Induction of Somatic Embryos in Arabidopsis Requires Local YUCCA Expression Mediated by the Down-Regulation of Ethylene Biosynthesis
Somatic embryogenesis is an important experimental model for studying cellular and molecular mechanisms of early embryo development. Although it has long been known that removal of exogenous auxin from medium results in somatic embryogenesis, the mechanisms underlying the initiation of somatic embryos (SEs) are poorly understood. In this study, we showed that YUCCAs (YUCs) encoding key enzymes in auxin biosynthesis are required for SE induction in Arabidopsis. To identify other factors mediating SE initiation, we performed transcriptional profiling and gene expression analysis.
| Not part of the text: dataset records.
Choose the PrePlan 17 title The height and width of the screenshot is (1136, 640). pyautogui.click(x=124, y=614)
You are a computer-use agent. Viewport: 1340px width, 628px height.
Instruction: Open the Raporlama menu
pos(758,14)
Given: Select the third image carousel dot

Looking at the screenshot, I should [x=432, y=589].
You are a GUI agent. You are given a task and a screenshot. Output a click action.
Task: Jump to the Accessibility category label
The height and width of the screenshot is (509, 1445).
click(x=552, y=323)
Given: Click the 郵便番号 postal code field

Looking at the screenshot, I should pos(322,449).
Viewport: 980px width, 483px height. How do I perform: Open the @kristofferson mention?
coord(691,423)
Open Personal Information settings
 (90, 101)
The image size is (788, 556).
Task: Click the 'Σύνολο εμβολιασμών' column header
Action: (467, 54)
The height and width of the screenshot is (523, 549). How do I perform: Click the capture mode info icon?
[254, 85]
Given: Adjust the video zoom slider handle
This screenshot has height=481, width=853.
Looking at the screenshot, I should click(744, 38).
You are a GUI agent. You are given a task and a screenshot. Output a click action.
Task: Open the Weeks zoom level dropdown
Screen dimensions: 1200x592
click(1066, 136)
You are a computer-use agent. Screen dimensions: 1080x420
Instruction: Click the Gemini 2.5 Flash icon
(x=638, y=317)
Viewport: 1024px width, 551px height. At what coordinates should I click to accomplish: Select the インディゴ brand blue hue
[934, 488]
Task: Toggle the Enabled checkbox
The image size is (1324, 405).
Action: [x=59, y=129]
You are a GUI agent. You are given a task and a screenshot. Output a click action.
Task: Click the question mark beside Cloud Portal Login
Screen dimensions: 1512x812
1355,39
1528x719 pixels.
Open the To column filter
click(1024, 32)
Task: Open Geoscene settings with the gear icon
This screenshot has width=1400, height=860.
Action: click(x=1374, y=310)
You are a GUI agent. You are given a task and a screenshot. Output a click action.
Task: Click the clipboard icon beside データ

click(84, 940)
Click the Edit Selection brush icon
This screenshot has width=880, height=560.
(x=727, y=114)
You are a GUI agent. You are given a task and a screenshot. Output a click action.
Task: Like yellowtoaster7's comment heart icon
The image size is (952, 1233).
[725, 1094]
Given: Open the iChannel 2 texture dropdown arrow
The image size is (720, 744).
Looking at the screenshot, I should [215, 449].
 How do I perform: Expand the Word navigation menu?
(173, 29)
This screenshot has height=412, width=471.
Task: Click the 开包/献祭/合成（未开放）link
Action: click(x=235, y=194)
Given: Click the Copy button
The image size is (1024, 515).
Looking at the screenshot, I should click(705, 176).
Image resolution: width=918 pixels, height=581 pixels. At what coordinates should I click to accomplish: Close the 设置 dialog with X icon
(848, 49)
The results showed that genes involved in ethylene biosynthesis and its responses were down-regulated during SE initiation. Ethylene level decreased progressively during SE initiation, whereas treatment with the metabolic precursor of ethylene, 1-aminocyclopropane-1-carboxylic acid (ACC), or mutation of ETHYLENE-OVERPRODUCTION1 (ETO1) disrupted SE induction, suggesting that ethylene plays a role in this process. Suppression of SE induction was also observed in the constitutive triple response 1 (ctr1) mutant, in which ethylene signaling was enhanced. These results indicate that down-regulation of not only ethylene biosynthesis, but also ethylene response is critical for SE induction. We further showed thatethylene disturbed SE initiation through inhibiting YUC expression that might be involved in local auxin biosynthesis and subsequent auxin distribution. Our results provide new information on the mechanisms of hormone-regulated SE initiation.